Qual è la sua opinione del Corso “Prevenzione alla depressione post-partum” organizzato dal CEMEDIS, il Centro Mediterraneo di Simulazione in Medicina del CEFPAS?

Argomento alquanto importante per una patologia così significativa e rilevante, della vita di una donna, che la rende vulnerabile e colpisce il benessere psicosociale. Nonostante l’attenzione sia aumentata nel corso degli anni, esistono ancora barriere nella diagnosi. Le donne provano emozioni come tristezza, irritabilità e altro…al punto tale da non sentirsi giustificate nel chiedere aiuto, poiché la pressione sociale ti impone il contrario, essendo la gravidanza un evento gioioso. Credo fermamente che l’argomento che state trattando sia molto attuale e in crescita, non bisogna abbassare la guardia, proporre diverse edizioni, per sensibilizzare più persone e figure professionali.

La novità dell’attività formativa è stata il ricorso alla simulazione ad alta fedeltà per riprodurre gli scenari, come valuta questa esperienza?

Sicuramente l’apprendimento con la “simulazione ad alta fedeltà” in presenza è stata una scelta molto efficace. Questa modalità ha permesso di applicare tutte le conoscenze nel contesto pratico favorendo un’interazione reale e a prendere decisioni al momento. Essendo un luogo sicuro per la simulazione, si è potuto commettere l’errore, commentare e affinare le nostre competenze senza danneggiare alcuno e ricevendo un feedback immediato.

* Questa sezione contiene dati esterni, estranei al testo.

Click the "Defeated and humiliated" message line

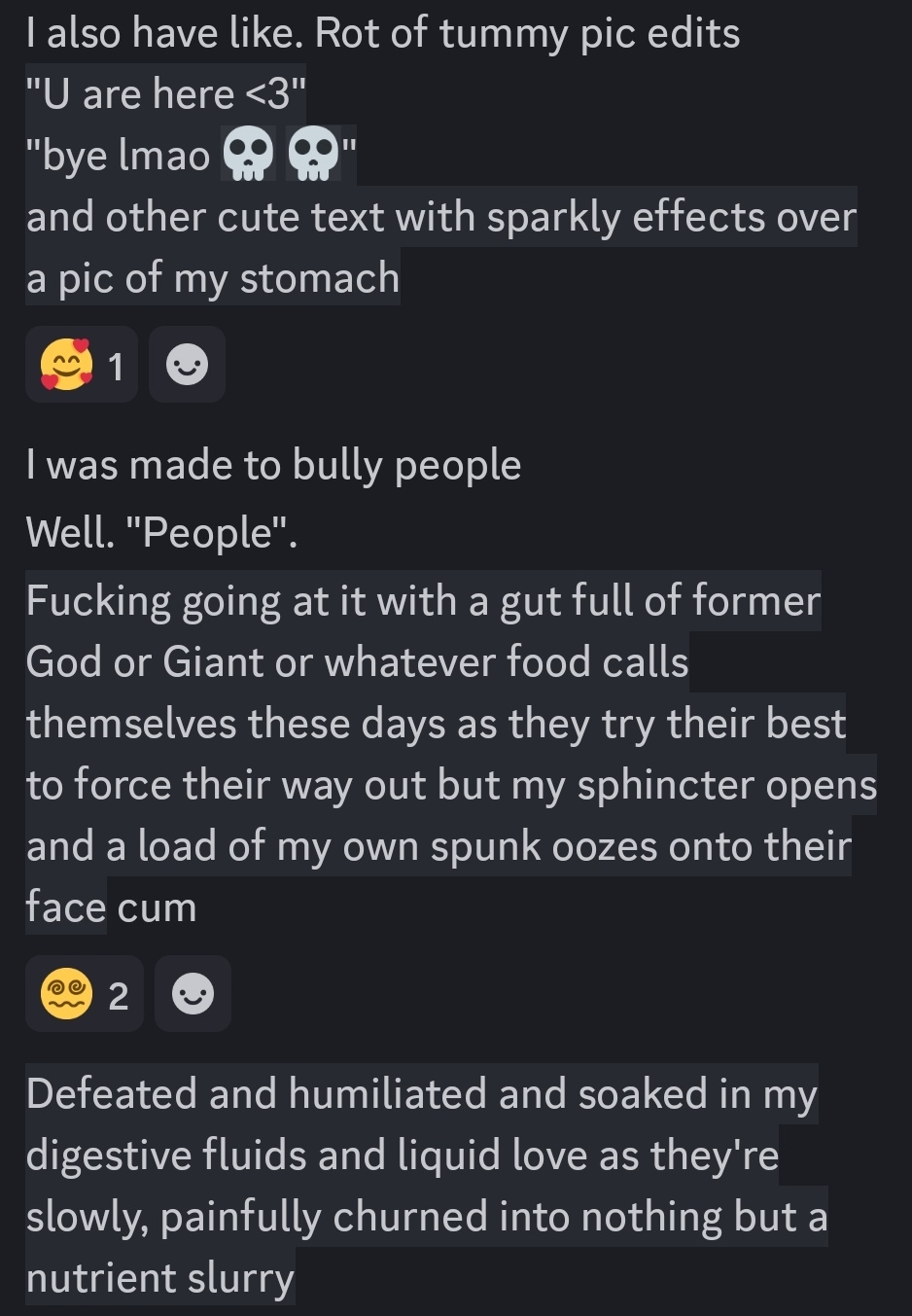click(421, 1094)
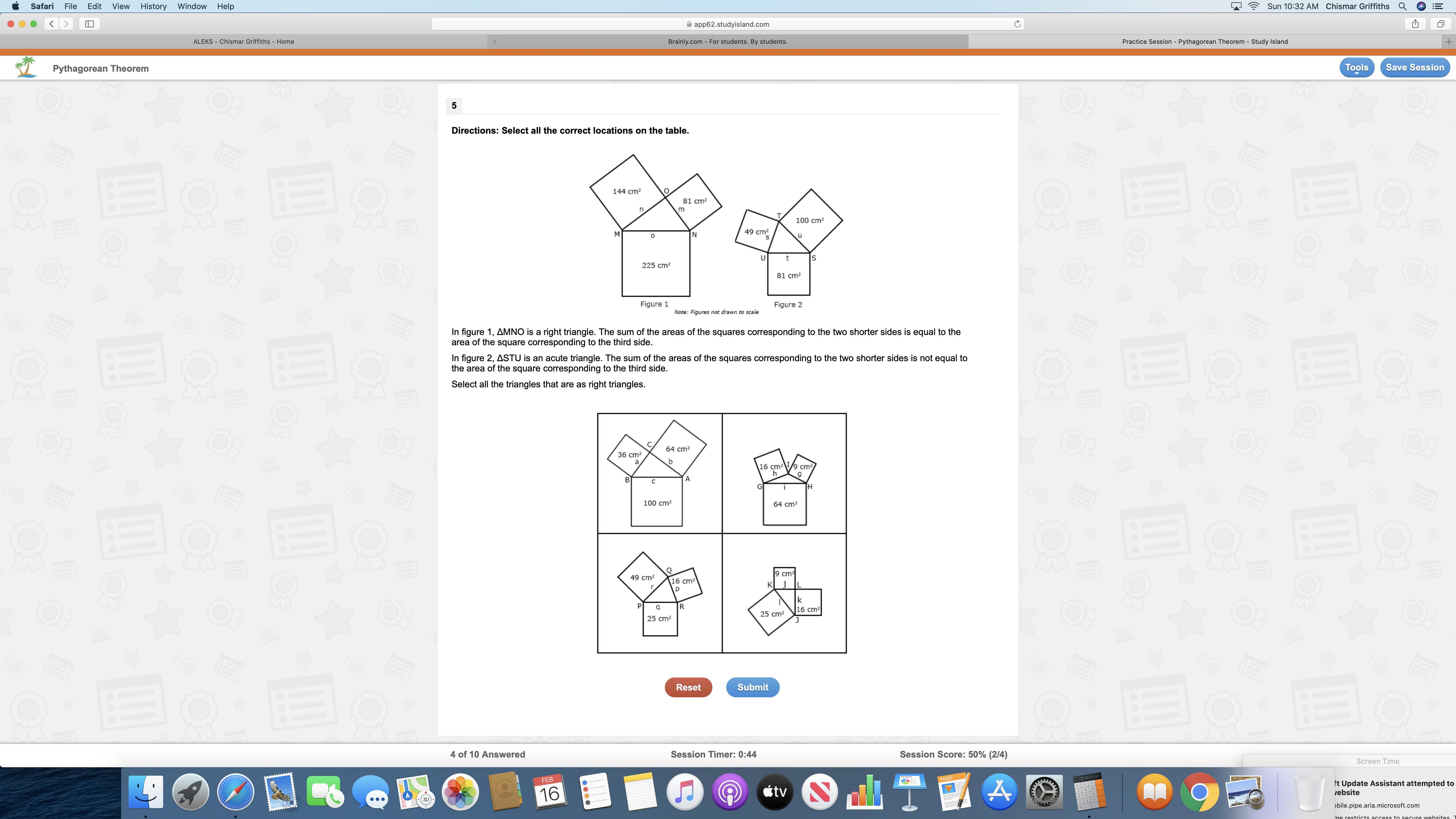Open the History menu

pos(153,6)
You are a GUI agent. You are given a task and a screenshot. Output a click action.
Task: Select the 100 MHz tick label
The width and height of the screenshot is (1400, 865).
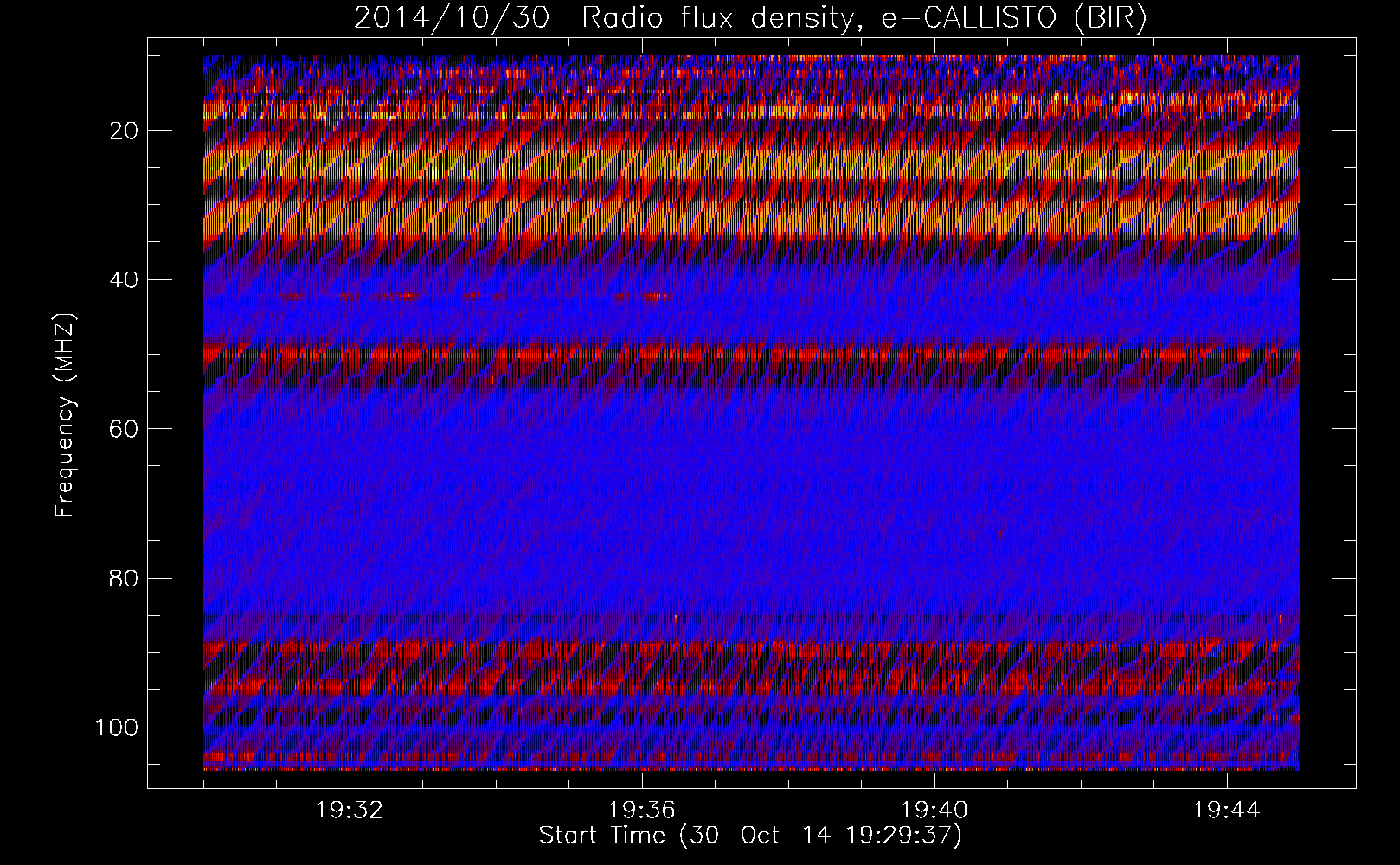coord(115,727)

Nel suo percorso professionale, si è mai trovata ad affrontare un’emergenza simile?

In un corso di formazione la domanda finale, quella che ci facciamo tutti è “cosa mi rimane di quello che ho visto e sentito”, ma soprattutto ciò che conta davvero è come posso utilizzare nel lavoro e nella vita ciò che ho appreso. Poiché esso comporta un cambiamento sia comunicativo che di approccio, finalizzato ad avere effetti pratici e concreti con risultati positivi in futuro. Il corso è stato molto chiarificatore e importante, per poter fare analisi su noi stessi e migliorare la nostra performance nel lavoro e nella vita privata. Il problema della “Depressione Post Partum” è un evento che coinvolge tutto il nucleo familiare, non scordiamocelo.

In che modo affrontare un parto inaspettatamente problematico?

Laddove si dovesse presentare il problema, segnalerei il caso alle figure professionali specifiche, e continuerei a supportare la donna, lungo il suo percorso di elaborazione e guarigione   creando con l’assistita un feeling in ambito relazionale e di terapia. Esistono realtà dove c’è la figura dell’infermiere a domicilio, dove continua ad erogare, dopo la dimissione, con alto livello di professionalità un servizio dedicato ai neogenitori che sentono il bisogno di essere supportati e rassicurati dentro le mura di casa circa loro operato. Iniziativa da prendere come modello da imitare.

L’intervista è stata pubblicata dal Servizio Comunicazione del CEFPAS.